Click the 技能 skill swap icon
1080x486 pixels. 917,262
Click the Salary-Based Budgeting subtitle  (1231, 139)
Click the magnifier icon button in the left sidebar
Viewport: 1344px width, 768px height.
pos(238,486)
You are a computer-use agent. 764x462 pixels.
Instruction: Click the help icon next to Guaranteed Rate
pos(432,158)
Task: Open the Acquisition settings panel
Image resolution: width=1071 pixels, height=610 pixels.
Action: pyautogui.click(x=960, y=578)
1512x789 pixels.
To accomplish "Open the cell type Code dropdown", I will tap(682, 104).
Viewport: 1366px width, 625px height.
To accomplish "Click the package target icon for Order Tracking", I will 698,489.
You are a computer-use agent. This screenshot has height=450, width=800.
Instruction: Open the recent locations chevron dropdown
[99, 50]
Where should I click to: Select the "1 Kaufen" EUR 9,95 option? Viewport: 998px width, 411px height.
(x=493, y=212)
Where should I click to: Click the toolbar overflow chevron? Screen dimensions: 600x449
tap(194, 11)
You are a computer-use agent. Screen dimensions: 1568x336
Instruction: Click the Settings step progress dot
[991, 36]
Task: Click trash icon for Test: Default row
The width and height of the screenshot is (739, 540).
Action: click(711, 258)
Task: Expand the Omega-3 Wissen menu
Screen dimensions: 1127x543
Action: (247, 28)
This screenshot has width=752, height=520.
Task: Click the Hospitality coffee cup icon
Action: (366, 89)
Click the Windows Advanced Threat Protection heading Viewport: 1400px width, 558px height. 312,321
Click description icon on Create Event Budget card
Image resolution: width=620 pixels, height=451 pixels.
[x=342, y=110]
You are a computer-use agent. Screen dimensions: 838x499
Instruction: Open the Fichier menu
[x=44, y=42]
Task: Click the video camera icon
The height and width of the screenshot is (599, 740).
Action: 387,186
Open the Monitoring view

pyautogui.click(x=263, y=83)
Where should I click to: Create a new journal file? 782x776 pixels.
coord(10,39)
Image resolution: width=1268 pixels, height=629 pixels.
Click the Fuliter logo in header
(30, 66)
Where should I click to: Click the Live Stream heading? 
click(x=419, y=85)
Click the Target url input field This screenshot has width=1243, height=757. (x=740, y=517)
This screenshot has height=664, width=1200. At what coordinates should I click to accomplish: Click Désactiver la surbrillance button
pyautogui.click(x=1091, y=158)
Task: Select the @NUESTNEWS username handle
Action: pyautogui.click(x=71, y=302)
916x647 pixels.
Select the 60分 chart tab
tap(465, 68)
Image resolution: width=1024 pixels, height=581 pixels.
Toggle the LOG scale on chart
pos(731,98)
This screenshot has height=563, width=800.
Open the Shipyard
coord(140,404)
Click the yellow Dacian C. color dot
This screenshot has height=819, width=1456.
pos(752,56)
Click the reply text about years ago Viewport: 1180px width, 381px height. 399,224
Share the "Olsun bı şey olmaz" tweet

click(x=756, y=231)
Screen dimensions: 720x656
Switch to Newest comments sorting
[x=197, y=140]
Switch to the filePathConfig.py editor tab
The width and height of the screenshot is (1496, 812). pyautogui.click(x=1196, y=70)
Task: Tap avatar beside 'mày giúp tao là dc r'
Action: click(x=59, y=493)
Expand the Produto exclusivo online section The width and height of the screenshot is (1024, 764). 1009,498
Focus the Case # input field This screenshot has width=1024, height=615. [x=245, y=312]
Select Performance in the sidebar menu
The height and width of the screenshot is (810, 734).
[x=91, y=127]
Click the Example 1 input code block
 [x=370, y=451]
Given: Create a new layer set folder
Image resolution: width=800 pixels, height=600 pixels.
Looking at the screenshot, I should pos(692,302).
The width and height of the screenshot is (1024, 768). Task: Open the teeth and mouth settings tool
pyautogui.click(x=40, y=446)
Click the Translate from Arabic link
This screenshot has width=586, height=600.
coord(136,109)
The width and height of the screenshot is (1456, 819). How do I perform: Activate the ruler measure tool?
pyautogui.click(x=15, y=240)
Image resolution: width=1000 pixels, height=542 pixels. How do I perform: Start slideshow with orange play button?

____________________

Prompt
Within the data, how many lines hold the word "sidebar"? State only that number.

Answer area
2